WMU’s enrollment has been in decline for years, due partly to predictable demographic shifts, and WMU is responding with another marketing initiative to make the university more attractive to a shrinking group of traditionally-aged prospective students. It’s no surprise that amid all of the plans for feel-good slogans, enhanced residence halls, and other student enticements, faculty are asking questions about the university’s investment in its core academic mission. For example:

  • How is the ongoing shift away from full-time tenure track faculty toward part-time instructors consistent with WMU’s promise to provide a world-class education?
  • Is WMU’s investment in its “research-intensive” status sufficient to help prospective students distinguish WMU from community colleges and other, more affordable, four-year institutions?
  • Will core university basics, including traditional disciplines and general education, be starved in order to feed trendy majors?
  • Will significant, ongoing investments be made in academic advisors, librarians, counselors, and academic student success programs to help students progress in WMU’s relatively open enrollment environment?

There are, of course, more general questions underlying these worries about the university’s value commitments in the midst of its increasingly assertive push to identify and draw in more students.
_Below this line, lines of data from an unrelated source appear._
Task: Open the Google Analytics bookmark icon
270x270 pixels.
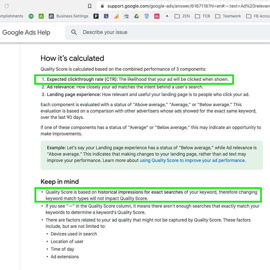Action: 116,16
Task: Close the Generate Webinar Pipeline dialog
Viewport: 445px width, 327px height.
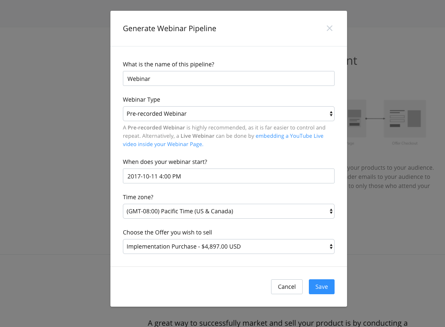Action: tap(329, 28)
For example:

  • How committed is the university to investing in quality over time, enhancing WMU’s long term reputation for excellence, rather than quick fixes?
  • Given that its employees — faculty and staff — have always helped distinguish WMU as special, what investment will be made in actual people, above and beyond funds spent on facilities and marketing materials?
  • How does WMU see its responsibility to respond to campus climate issues, for example, concerns about racial and gender equity, as consistent with its efforts to attract more students?

Though “austerity” is not a word WMU uses in describing its response to its enrollment decline and the more or less predictable budget contraction that accompanies it year after year, many faculty and staff feel the threat of austerity in the air. With that in mind, it is reassuring that the university is making proactive, concerted efforts to make WMU more appealing to students. But, for many of us, after years of watching our academic departments shrink and wither through attrition and disinvestment, often even as our counterparts at competing universities grow and flourish, it is understandable if WMU faculty have serious concerns.

Will faculty lines continue to melt away as state-of-the-art buildings are erected and new WMU billboards and tv commercials appear? Will faculty and staff be left to foot the bill for glitzy marketing strategies that may feel good in the moment but have little long-term impact? Whether WMU chooses to see this latest chapter of enrollment decline as an opportunity to substantively invest in the people at the heart of its core academic mission remains to be seen.